Corporate culture therefore is one, if not the most important criterion on which corporates can be defined and judged! For many years, more so in recent times, corporate culture has and will continue to be a significant aspect of an organisation’s ability to attract and retain good employees.
Corporate culture of an organisation begins with the leadership!
Corporate culture begins forming when a CEO communicates his desired values and norms to all employees (i.e. setting a ‘tone from the top’). For example, he might express views and give directions on fostering innovation, improving safety standards, prioritising customer needs, or tolerating dissent. Employees then interpret these instructions from their own perspectives and communicate their views to each other and within their teams. All of these interpretations form a corporate culture comprising values, norms, and customs, which together establish tacitly agreed rules for behaviour.
In this backdrop, has the corporate culture changed in view of the pandemic? The same CEO/leadership that very successfully leads the organisation with an excellent culture, has had to face this unprecedented challenge of the pandemic, where ‘Work from Home’ (WFH) has become the norm.
Leadership/management for a long time (over 18 months) have ‘not’ engaged the employees! An important factor that is the most unnoticed is that employees have feelings and emotions. Changes must take place and people struggle with change and with each other due to change. Management must make decisions, but not in isolation of workers. For the leadership to be in touch with the essence of the organisation and its people creates cooperation, a powerful force that generates team/group/individual agendas that allows workers to think for themselves and use initiatives without being dictated to or await instructions.
The onus is solely on management which must drive culture and create the positive work environment through communication and trust. For an organisation to forge ahead, leaders would need to encourage workers to think that to get something, one must give something.
Therefore, in a climate plagued with the pandemic, has the hitherto excellent corporate culture changed in many organisations? Or has the existing poor corporate culture got worse? If so, how? Or has the culture been able to withstand the challenges of the pandemic?
To discuss this, TMC together with their partners Chartered Management Institute (CMI), Chartered Institute of Management Accountants (CIMA), supported by Sri Lanka’s premier business newspaper the Daily Financial Times, have commenced organising a program to evaluate, assess and perhaps draw conclusions on this vital aspect of corporate management.
Some key corporate personalities are being identified; representing The Management Club (TMC) would be its Founder and President Emeritus, Past President of CMI and Chairman/MD of Mankind International Ltd., Executive Search Ltd. Aims and MPL group, who is considered the head-hunting guru i.e. Fayaz Saleem.
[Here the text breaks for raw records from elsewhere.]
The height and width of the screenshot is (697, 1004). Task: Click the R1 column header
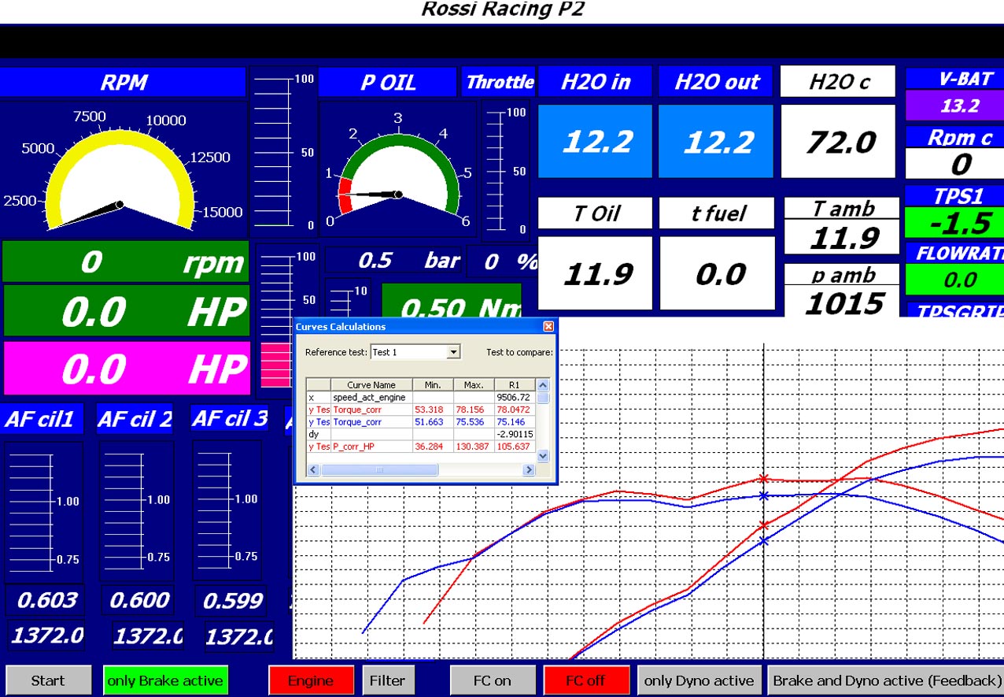point(515,385)
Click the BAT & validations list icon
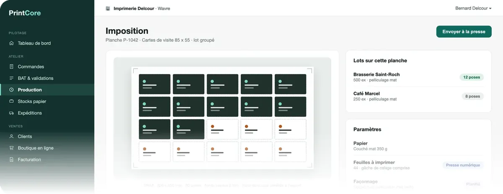 click(x=11, y=78)
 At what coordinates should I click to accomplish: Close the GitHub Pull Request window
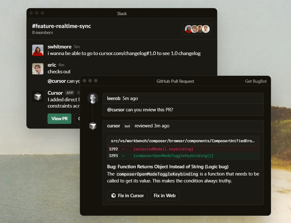pyautogui.click(x=85, y=81)
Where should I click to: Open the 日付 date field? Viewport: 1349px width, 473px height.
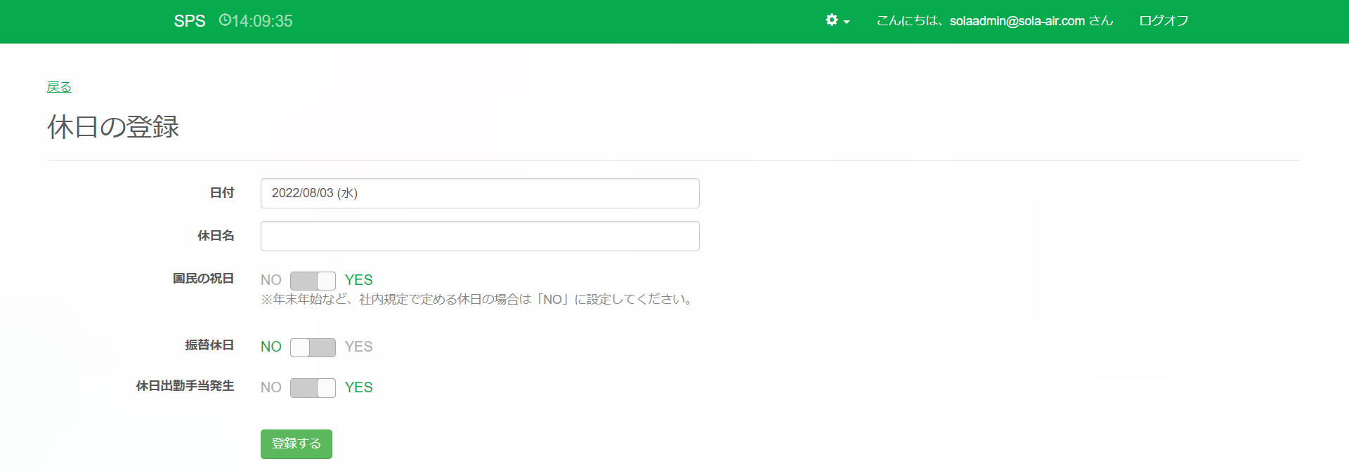tap(480, 193)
CMI will be represented by its Past President and Past President of TMC and until recently Group MD/CEO of Ambeon Holdings and former Group MD of Brown’s Murali Prakash, Zahara Ansari, Country Manager of CIMA, and Kaushal Rajapaksha, President of CMI and Chairman of Minuwangoda Ministry of Industries, Industrial Estate, Vice President of Pakistan Sri Lanka Business Association, Vice President of Confederation of Small and Medium Scale Industries, Group Managing Director of Kalhari Enterprises Group and Sail Lanka Yachting Group and District Governor of Lions, District 306 B2, Immediate Past President of Plastics and Rubber Institute, Exco Member of Singapore and China Business Council.
The program will be moderated by Daily Financial Times Editor Nisthar Cassim. The event is scheduled for late October this year. Further notice will be published in the next two weeks.